Task description: Give back every item below verbatim, keeping each line as it stands.

Exercise input:
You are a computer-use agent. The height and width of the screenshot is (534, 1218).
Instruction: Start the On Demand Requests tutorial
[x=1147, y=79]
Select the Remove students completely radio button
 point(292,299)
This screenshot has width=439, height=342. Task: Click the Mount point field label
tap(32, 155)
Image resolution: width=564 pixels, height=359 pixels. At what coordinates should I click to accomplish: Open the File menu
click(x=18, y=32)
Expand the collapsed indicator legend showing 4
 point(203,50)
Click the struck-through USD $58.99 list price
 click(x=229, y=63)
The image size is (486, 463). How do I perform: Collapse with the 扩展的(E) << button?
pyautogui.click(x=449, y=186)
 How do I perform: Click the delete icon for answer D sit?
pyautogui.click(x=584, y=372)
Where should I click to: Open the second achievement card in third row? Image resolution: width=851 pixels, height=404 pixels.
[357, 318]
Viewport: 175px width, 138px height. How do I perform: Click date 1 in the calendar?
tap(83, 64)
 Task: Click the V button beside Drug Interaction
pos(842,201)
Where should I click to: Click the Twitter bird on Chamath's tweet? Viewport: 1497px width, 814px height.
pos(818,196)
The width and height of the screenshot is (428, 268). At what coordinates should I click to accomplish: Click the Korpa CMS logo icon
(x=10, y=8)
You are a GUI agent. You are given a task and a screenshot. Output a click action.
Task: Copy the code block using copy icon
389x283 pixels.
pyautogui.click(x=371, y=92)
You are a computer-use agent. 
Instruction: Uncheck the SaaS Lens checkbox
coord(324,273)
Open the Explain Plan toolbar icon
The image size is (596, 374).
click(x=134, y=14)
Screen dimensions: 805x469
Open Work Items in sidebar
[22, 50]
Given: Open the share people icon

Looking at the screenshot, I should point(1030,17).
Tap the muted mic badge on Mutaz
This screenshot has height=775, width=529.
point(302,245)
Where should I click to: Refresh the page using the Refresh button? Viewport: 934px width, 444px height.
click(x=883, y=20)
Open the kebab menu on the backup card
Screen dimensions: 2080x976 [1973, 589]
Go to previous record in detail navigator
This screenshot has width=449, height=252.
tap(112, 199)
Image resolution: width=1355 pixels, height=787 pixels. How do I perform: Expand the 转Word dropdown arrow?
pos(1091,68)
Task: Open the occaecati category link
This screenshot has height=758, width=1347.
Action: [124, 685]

Response to this exercise:
You are a computer-use agent. The height and width of the screenshot is (534, 1218).
Instruction: Start the On Demand Requests tutorial
[x=1147, y=79]
Select the Remove students completely radio button
 point(292,299)
This screenshot has width=439, height=342. Task: Click the Mount point field label
tap(32, 155)
Image resolution: width=564 pixels, height=359 pixels. At what coordinates should I click to accomplish: Open the File menu
click(x=18, y=32)
Expand the collapsed indicator legend showing 4
 point(203,50)
Click the struck-through USD $58.99 list price
 click(x=229, y=63)
The image size is (486, 463). How do I perform: Collapse with the 扩展的(E) << button?
pyautogui.click(x=449, y=186)
 How do I perform: Click the delete icon for answer D sit?
pyautogui.click(x=584, y=372)
Where should I click to: Open the second achievement card in third row? Image resolution: width=851 pixels, height=404 pixels.
[357, 318]
Viewport: 175px width, 138px height. How do I perform: Click date 1 in the calendar?
tap(83, 64)
 Task: Click the V button beside Drug Interaction
pos(842,201)
Where should I click to: Click the Twitter bird on Chamath's tweet? Viewport: 1497px width, 814px height.
pos(818,196)
The width and height of the screenshot is (428, 268). At what coordinates should I click to accomplish: Click the Korpa CMS logo icon
(x=10, y=8)
You are a GUI agent. You are given a task and a screenshot. Output a click action.
Task: Copy the code block using copy icon
389x283 pixels.
pyautogui.click(x=371, y=92)
You are a computer-use agent. 
Instruction: Uncheck the SaaS Lens checkbox
coord(324,273)
Open the Explain Plan toolbar icon
The image size is (596, 374).
click(x=134, y=14)
Screen dimensions: 805x469
Open Work Items in sidebar
[22, 50]
Given: Open the share people icon

Looking at the screenshot, I should point(1030,17).
Tap the muted mic badge on Mutaz
This screenshot has height=775, width=529.
point(302,245)
Where should I click to: Refresh the page using the Refresh button? Viewport: 934px width, 444px height.
click(x=883, y=20)
Open the kebab menu on the backup card
Screen dimensions: 2080x976 [1973, 589]
Go to previous record in detail navigator
This screenshot has width=449, height=252.
tap(112, 199)
Image resolution: width=1355 pixels, height=787 pixels. How do I perform: Expand the 转Word dropdown arrow?
pos(1091,68)
Task: Open the occaecati category link
This screenshot has height=758, width=1347.
Action: [124, 685]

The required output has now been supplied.